• _EXERCISE_
I would like each line of the data that holds the word "agent" copied out.

• _Collected data_
^^^^

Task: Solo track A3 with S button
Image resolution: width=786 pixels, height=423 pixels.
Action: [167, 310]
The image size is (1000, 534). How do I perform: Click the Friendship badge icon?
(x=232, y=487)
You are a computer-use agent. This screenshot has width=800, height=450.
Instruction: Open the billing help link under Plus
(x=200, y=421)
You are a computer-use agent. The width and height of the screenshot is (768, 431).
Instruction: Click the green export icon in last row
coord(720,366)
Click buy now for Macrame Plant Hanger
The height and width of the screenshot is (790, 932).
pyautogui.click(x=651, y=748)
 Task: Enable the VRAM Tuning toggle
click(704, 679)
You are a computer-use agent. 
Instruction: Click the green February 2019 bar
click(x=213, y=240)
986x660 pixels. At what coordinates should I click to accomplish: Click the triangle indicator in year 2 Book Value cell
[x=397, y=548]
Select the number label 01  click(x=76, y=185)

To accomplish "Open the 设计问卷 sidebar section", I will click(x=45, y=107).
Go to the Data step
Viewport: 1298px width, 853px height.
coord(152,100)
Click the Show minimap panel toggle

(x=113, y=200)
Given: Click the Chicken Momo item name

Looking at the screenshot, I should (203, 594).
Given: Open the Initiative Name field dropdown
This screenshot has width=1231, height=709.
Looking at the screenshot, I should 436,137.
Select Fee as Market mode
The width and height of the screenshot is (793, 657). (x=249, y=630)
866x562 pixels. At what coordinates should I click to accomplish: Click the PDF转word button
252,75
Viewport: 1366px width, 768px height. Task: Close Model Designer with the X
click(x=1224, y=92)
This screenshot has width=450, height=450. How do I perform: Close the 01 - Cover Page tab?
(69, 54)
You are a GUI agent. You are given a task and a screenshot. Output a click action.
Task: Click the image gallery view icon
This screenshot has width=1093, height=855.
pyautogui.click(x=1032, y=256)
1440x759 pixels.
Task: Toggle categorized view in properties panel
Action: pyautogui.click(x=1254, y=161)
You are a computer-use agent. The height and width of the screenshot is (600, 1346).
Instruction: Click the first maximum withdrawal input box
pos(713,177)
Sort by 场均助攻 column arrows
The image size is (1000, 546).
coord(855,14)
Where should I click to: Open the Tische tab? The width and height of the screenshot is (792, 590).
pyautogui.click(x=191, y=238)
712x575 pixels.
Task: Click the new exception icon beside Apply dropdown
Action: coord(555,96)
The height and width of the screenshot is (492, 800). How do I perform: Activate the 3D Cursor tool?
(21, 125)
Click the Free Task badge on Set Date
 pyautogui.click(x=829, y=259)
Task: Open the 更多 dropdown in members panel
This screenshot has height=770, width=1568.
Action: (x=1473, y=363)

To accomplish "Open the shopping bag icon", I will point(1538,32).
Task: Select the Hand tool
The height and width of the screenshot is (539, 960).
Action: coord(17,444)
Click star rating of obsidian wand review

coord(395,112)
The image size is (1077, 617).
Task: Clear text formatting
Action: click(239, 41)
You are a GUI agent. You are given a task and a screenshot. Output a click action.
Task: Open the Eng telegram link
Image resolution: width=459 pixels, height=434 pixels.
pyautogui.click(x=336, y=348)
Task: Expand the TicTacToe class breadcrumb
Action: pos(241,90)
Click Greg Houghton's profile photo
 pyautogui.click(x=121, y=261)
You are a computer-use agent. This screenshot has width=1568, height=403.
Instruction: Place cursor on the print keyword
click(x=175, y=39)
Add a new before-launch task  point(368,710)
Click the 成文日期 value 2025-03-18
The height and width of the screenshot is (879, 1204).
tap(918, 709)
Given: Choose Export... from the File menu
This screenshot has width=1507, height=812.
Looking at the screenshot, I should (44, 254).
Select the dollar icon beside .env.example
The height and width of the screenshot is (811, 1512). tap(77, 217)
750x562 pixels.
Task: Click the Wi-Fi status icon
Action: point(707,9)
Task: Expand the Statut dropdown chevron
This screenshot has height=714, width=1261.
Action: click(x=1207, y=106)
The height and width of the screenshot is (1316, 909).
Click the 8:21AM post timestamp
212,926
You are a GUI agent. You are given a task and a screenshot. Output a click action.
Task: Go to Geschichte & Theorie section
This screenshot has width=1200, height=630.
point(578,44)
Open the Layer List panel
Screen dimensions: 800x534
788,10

^^^^

• _RESPONSE TO THIS EXERCISE_
You are a computer-use agent. This screenshot has width=800, height=450.
You are a computer-use agent. The width and height of the screenshot is (768, 431).
You are a computer-use agent. 
You are a GUI agent. You are given a task and a screenshot. Output a click action.
You are a computer-use agent. The height and width of the screenshot is (600, 1346).
You are a GUI agent. You are given a task and a screenshot. Output a click action.
You are a computer-use agent. This screenshot has width=1568, height=403.
You are a GUI agent. You are given a task and a screenshot. Output a click action.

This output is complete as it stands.